(Items from a data source)
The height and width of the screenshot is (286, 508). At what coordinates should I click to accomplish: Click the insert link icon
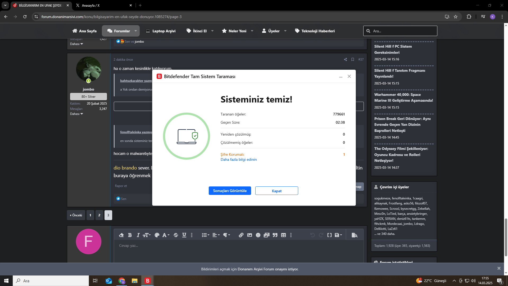click(241, 235)
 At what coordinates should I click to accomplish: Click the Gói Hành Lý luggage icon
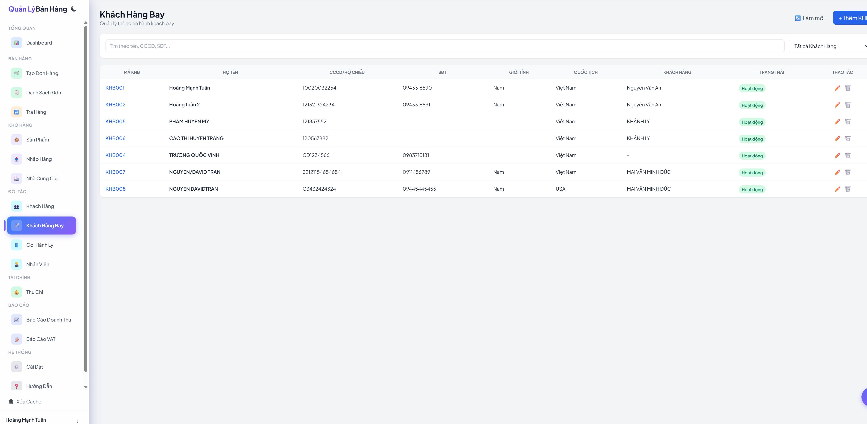point(16,245)
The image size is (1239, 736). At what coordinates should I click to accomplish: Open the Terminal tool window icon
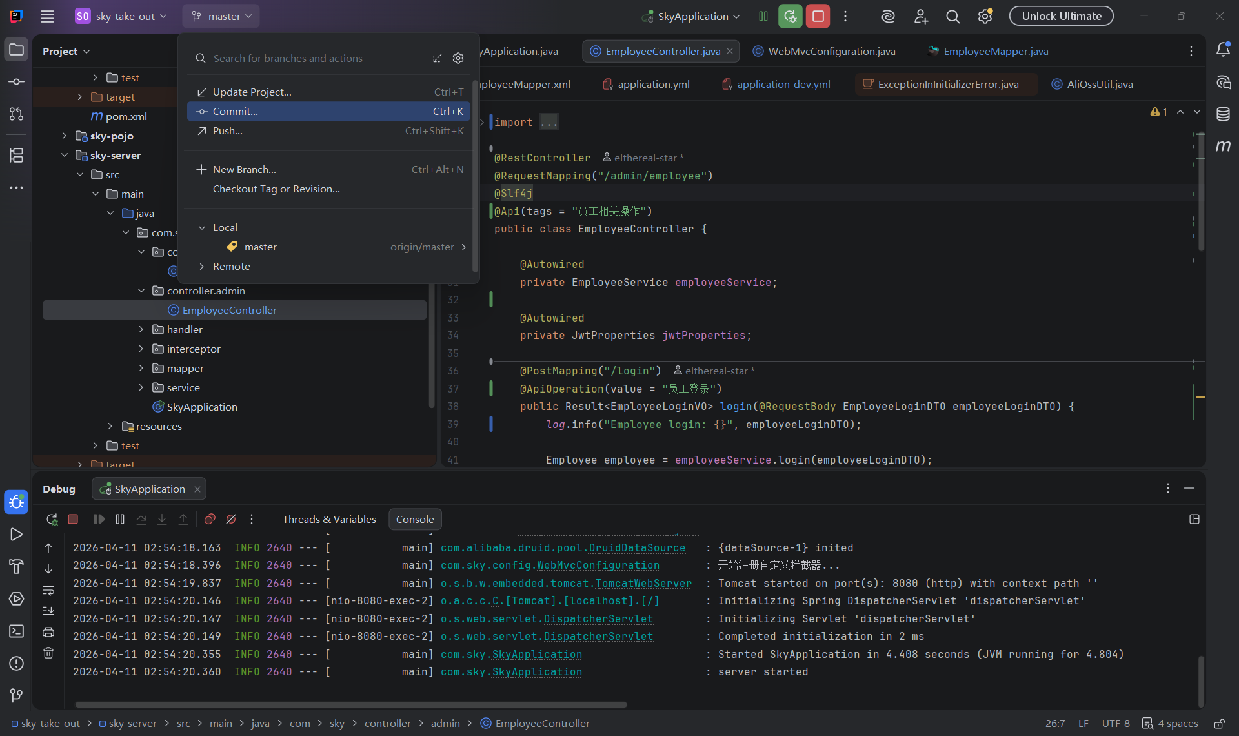click(16, 631)
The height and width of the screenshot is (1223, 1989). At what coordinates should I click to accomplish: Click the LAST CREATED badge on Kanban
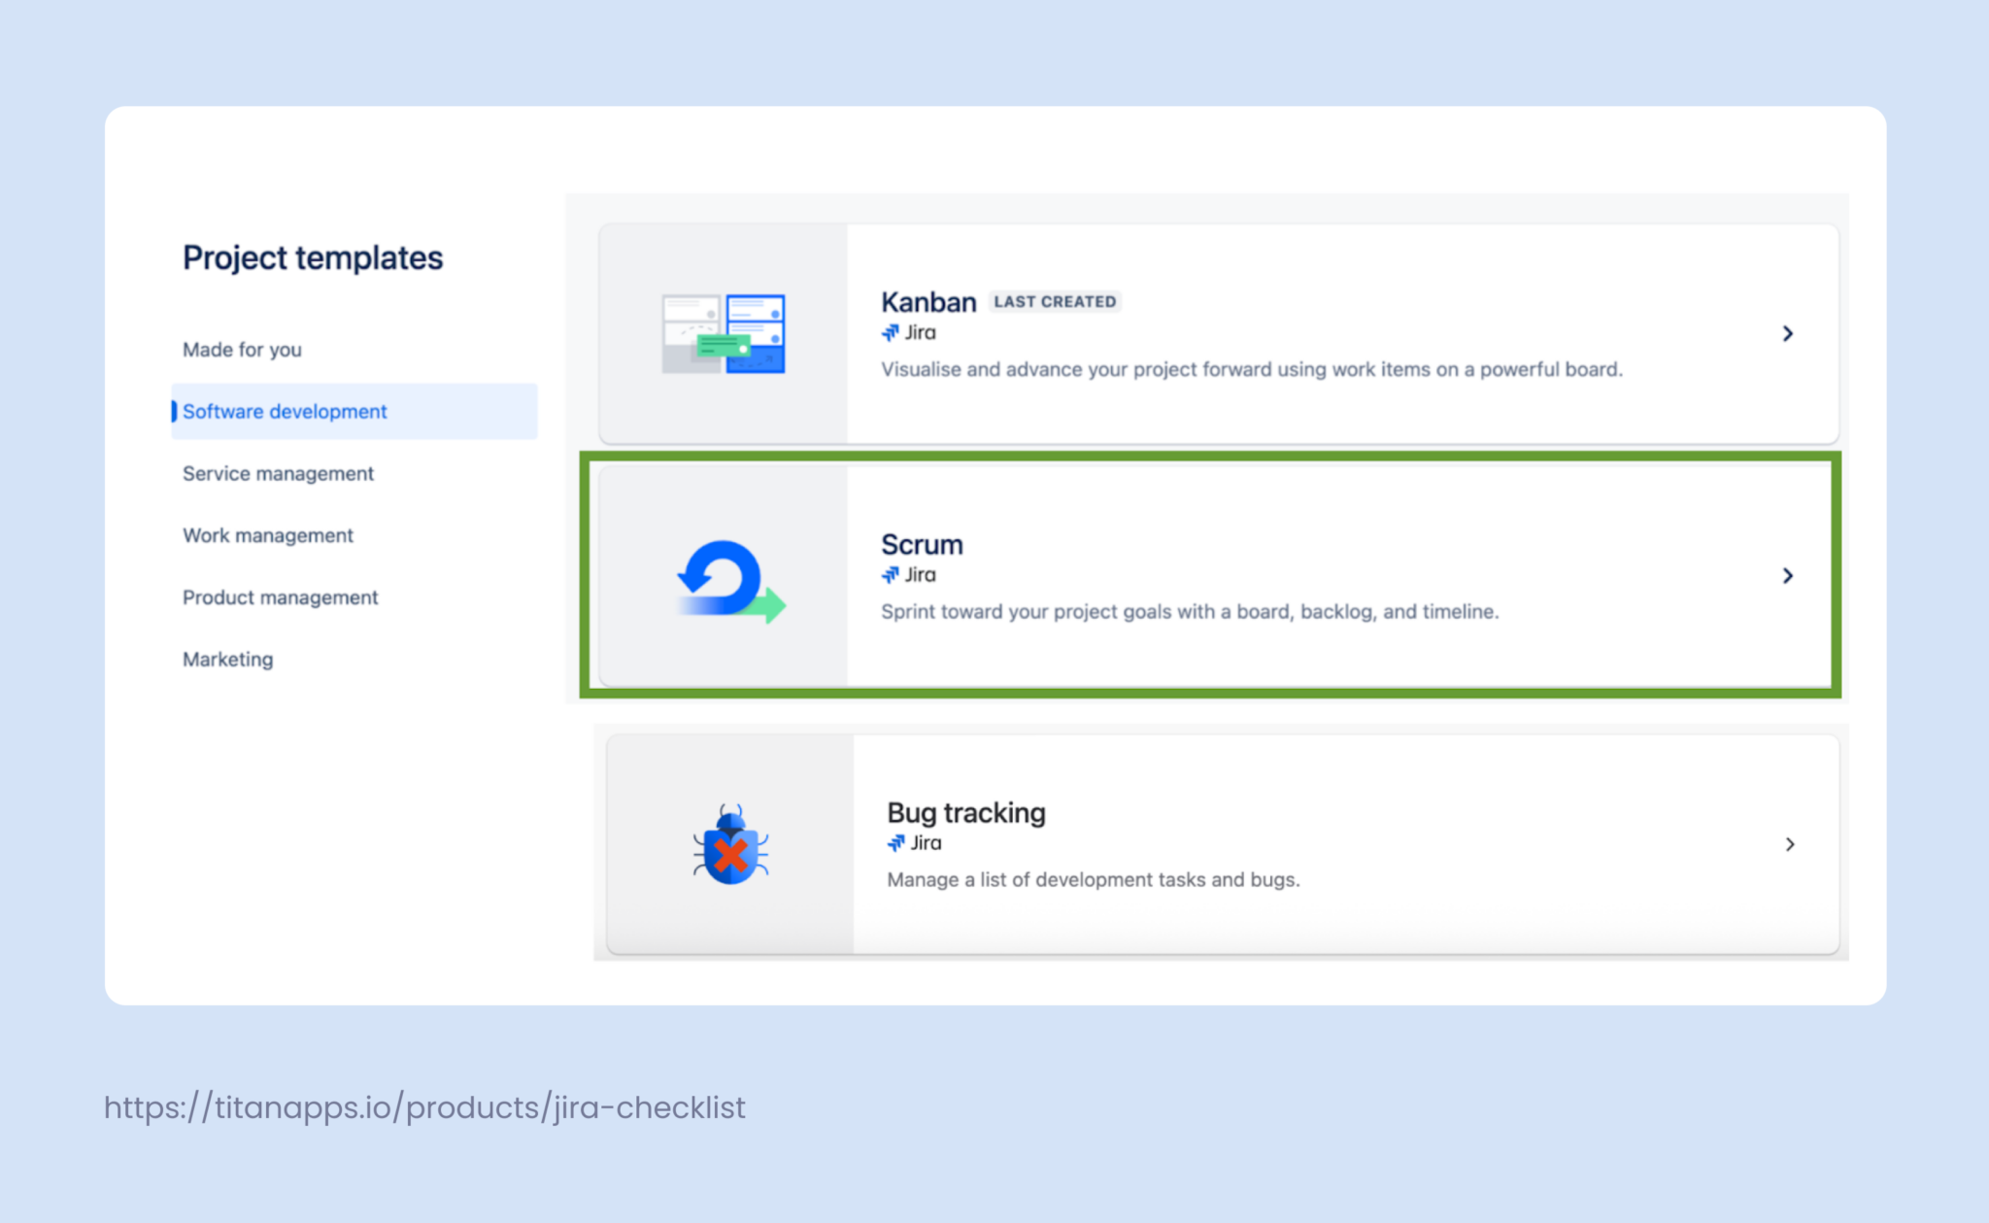point(1055,301)
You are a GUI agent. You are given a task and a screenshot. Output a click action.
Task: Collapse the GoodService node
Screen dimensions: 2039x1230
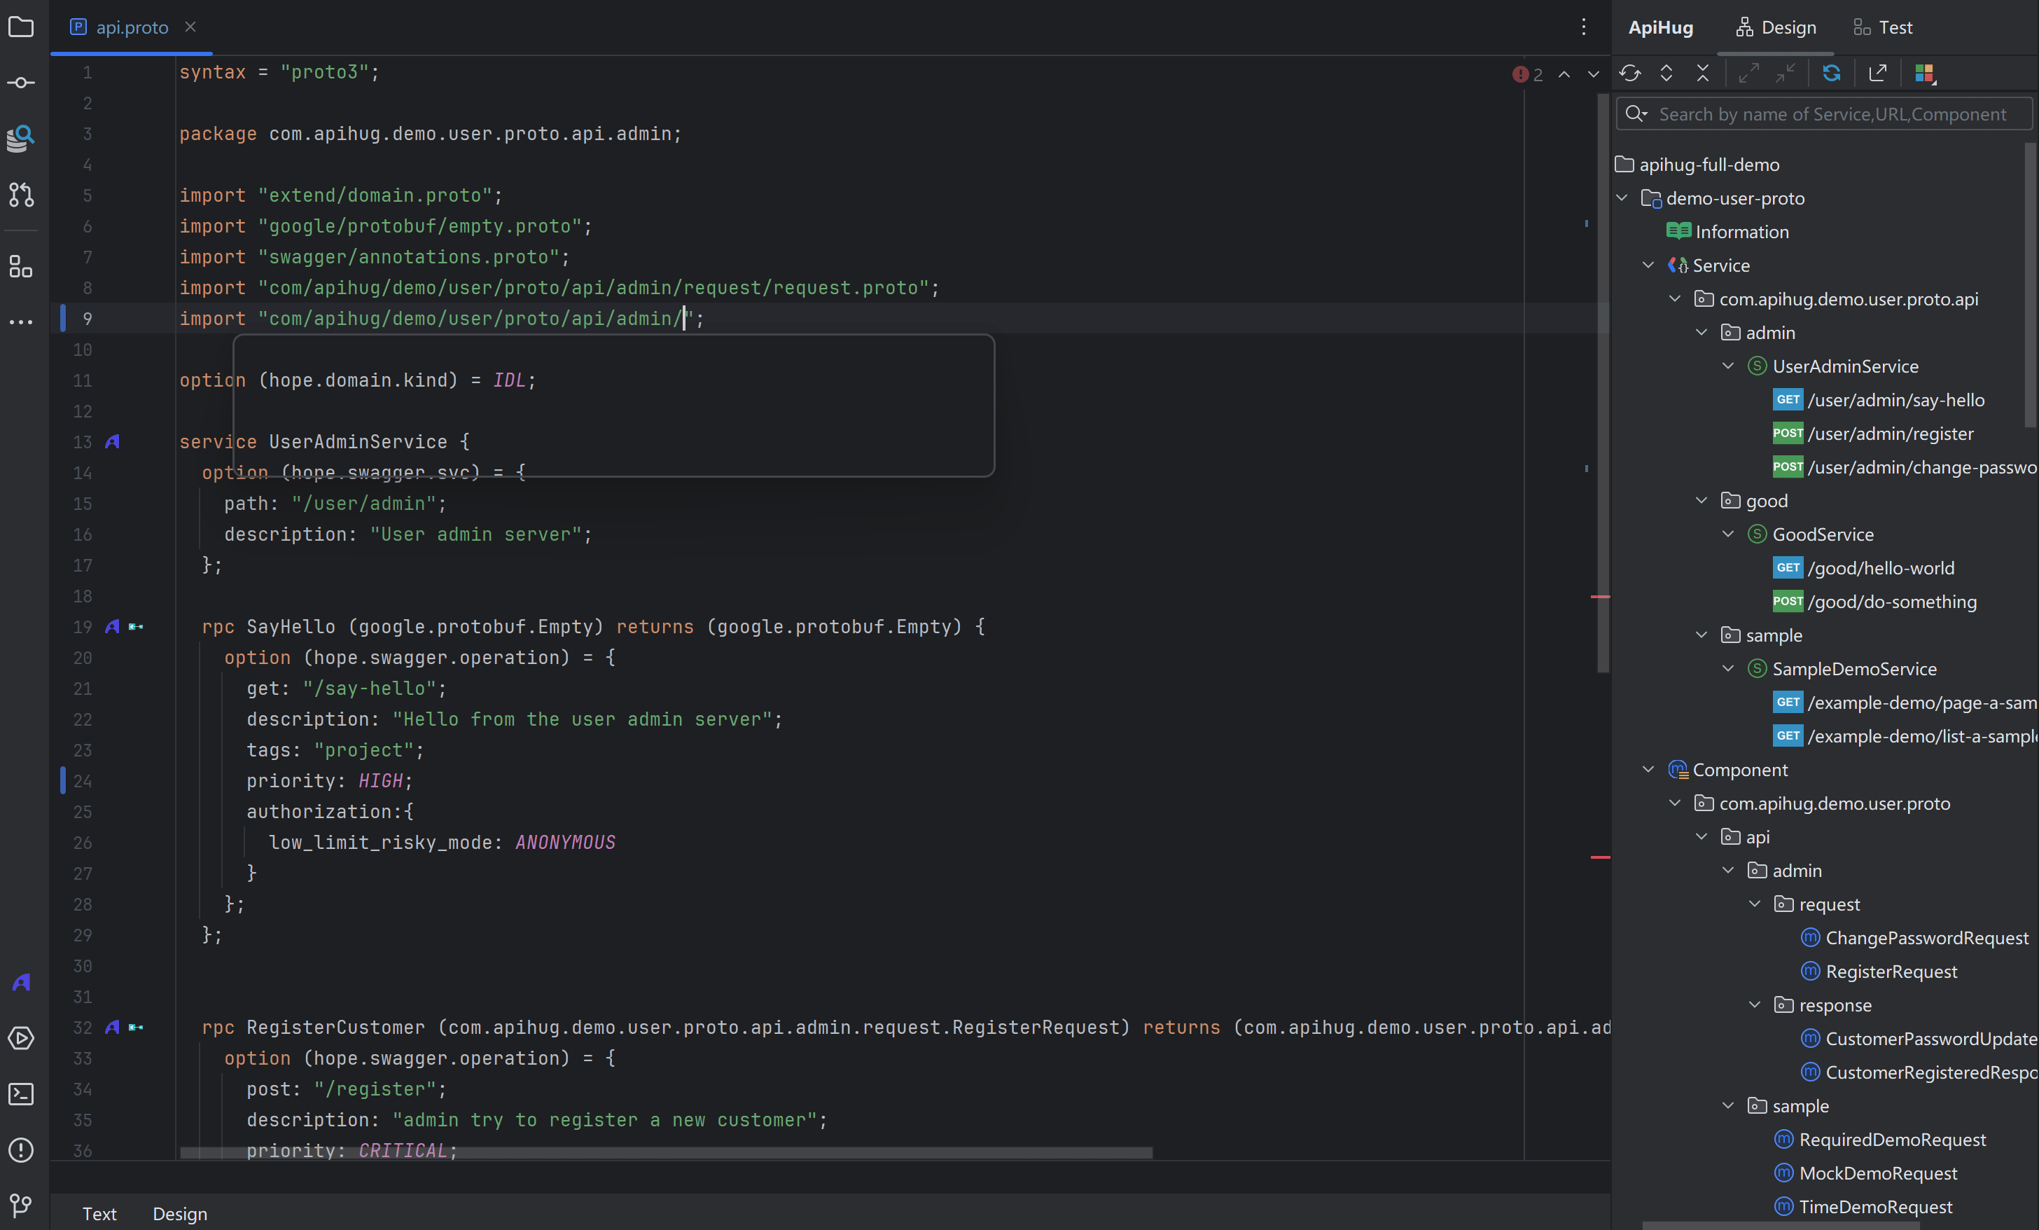point(1728,534)
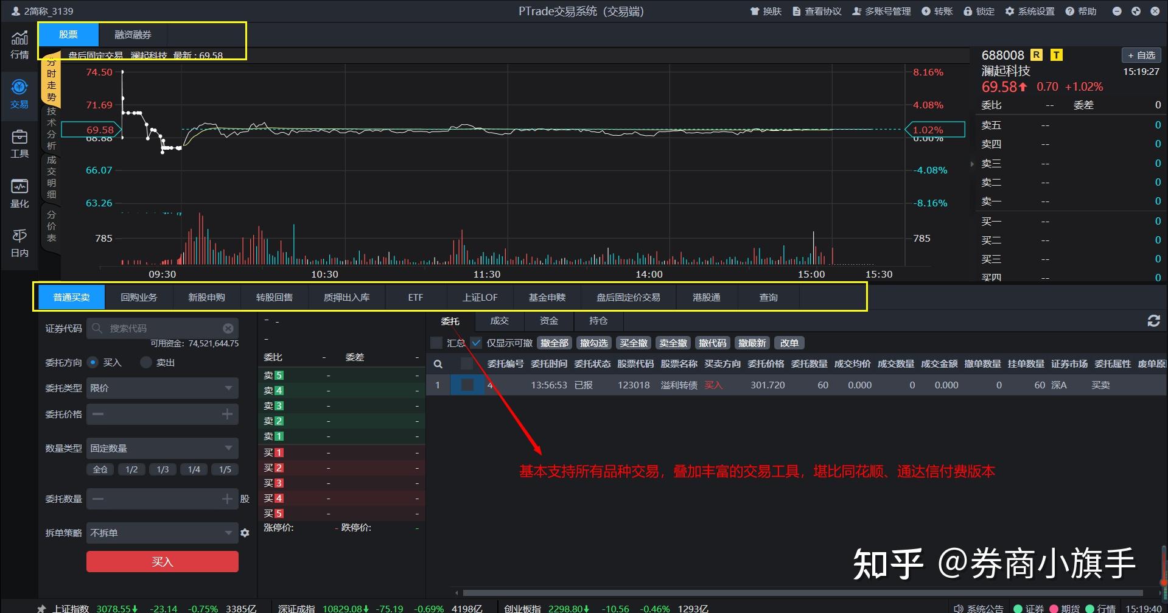Screen dimensions: 1168x613
Task: Switch to the 日内 sidebar section
Action: tap(19, 242)
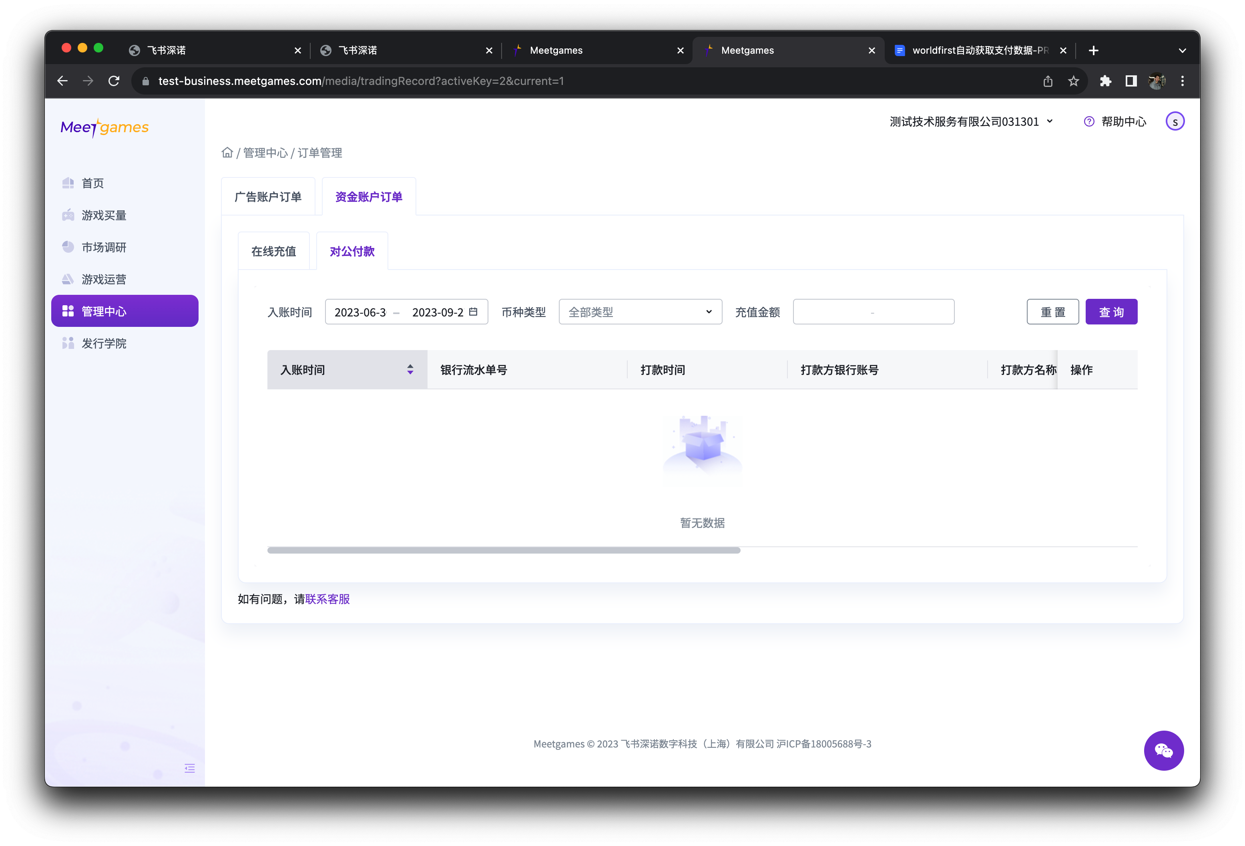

§ **TASK GOAL**
Copy out, with no pictures, the lines from the one containing "You are a GUI" through the last line of the data above, both ends included and each word unchanged.

§ **PROBLEM SOLUTION**
You are a GUI agent. You are given a task and a screenshot. Output a click action.
Task: Collapse the GoodService node
Screen dimensions: 2039x1230
point(1728,534)
Screen dimensions: 1168x613
Task: Switch to the 日内 sidebar section
Action: tap(19, 242)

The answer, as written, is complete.